Stillson Graham

 

bio


Having lived in suburban California all my life, I have a hard head and soft feet. You learn early that there are things you should know, and if you don't know them you shouldn't let on. You won't get glass in your toes if you don't go barefoot, for example. It's the kind of place where you get shouted down with silence. Unhappiness is rewarded with acceptance. As long as we're all unhappy, we can all live together.

I graduated from U.C. San Diego with a BA in Writing and used it to go into public relations, then advertising, then marketing, then technical writing. I didn't cut it at any of those. I don't have the interpersonal skills to hold on to clients. I get bored easily. My memory is terrible.

I entered a graduate English program in 1990. The director of my graduate writing program took one look at my portfolio and swore to my face that as long as he was "breathing" I would not be allowed to graduate with an MFA. So I switched from Writing to Literature. Eventually, I dropped out of graduate school. I had the units and I had the requisite test scores on two of three subjects, but no one would sponsor my thesis project on e.e. cummings. I never found out why, nor did I pursue it aggressively. Admittedly, I was never able to grasp the classical method of poetry criticism, and I was not fond of meeting professors at their offices or their homes.

I started Pacific Coast Journal because I wanted to read good material. In 1990, by chance, I read a copy of The Antioch Review, and it shocked the Hell out of me. I was researching for a paper on James Joyce, and for some reason, this magazine came up. When you go through English programs in high school (and some colleges) you are led to believe that true literature stops around the time that To Kill a Mockingbird was published. Everything after that is either irrelevant or part of the scary unknown. I did not know that such magazines existed.
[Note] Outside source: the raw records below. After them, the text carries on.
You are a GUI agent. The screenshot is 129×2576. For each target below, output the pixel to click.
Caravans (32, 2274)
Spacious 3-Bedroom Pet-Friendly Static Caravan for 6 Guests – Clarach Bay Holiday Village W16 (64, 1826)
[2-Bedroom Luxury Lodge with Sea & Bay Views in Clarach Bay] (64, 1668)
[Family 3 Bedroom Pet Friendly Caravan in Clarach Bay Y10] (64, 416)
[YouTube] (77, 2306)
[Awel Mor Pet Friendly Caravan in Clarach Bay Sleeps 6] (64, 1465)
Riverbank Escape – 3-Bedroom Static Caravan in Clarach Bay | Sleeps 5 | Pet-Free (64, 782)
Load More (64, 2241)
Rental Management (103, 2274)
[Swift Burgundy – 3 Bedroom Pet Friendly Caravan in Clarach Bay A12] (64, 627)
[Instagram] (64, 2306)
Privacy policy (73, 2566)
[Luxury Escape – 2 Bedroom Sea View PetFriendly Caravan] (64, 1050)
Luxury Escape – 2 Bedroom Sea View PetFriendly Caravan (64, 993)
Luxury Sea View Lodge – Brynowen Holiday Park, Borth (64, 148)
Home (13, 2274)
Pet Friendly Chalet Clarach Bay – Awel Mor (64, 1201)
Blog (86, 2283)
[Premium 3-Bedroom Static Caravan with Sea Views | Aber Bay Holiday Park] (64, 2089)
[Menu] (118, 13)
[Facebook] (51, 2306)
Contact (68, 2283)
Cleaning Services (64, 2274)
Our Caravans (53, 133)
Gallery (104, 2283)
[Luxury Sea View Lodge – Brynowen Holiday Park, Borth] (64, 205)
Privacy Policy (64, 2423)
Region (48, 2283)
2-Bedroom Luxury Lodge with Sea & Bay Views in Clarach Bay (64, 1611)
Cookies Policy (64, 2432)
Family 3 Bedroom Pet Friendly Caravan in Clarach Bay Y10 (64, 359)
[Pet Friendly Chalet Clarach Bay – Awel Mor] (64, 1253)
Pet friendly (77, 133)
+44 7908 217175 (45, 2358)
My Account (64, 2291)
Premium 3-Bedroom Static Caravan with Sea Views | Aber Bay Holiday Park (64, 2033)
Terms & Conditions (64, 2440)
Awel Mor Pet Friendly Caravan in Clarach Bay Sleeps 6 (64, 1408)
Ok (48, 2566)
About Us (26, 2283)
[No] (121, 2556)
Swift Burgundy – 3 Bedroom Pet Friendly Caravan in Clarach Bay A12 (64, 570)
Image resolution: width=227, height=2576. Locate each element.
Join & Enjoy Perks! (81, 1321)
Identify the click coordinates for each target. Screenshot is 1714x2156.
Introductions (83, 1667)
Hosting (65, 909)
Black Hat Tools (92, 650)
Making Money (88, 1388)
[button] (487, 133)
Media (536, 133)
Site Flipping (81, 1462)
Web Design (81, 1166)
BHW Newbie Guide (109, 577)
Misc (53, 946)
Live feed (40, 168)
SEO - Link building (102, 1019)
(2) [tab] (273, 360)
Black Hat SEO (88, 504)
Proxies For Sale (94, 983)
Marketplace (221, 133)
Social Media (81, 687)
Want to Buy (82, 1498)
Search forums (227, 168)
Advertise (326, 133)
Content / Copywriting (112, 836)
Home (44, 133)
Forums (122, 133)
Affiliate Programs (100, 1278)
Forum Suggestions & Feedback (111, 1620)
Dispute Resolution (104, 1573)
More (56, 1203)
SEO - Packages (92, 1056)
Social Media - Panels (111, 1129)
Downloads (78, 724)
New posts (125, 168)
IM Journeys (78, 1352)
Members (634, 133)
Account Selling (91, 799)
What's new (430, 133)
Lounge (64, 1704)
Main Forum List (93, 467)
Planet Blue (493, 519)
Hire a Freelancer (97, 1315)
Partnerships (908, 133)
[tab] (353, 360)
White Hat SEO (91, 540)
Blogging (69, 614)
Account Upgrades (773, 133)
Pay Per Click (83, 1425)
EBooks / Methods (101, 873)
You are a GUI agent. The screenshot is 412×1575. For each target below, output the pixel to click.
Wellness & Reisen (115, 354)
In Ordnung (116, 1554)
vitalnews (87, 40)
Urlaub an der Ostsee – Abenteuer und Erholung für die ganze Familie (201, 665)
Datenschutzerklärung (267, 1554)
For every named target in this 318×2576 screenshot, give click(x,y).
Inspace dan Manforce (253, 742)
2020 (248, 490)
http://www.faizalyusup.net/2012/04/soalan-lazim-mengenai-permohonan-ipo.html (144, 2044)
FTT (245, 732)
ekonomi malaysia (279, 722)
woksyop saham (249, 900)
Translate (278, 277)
The Antioch Review was good material. I didn't know before that such things were possible. So I started my own literary magazine. That was 1992.

Since then, I've managed to support that habit with various white collar jobs in Silicon Valley and San Diego. I've also done some ghostwriting. Books that I have written or contributed to have appeared on amazon.com and in K-12 educational materials catalogs. I write for both children and adults.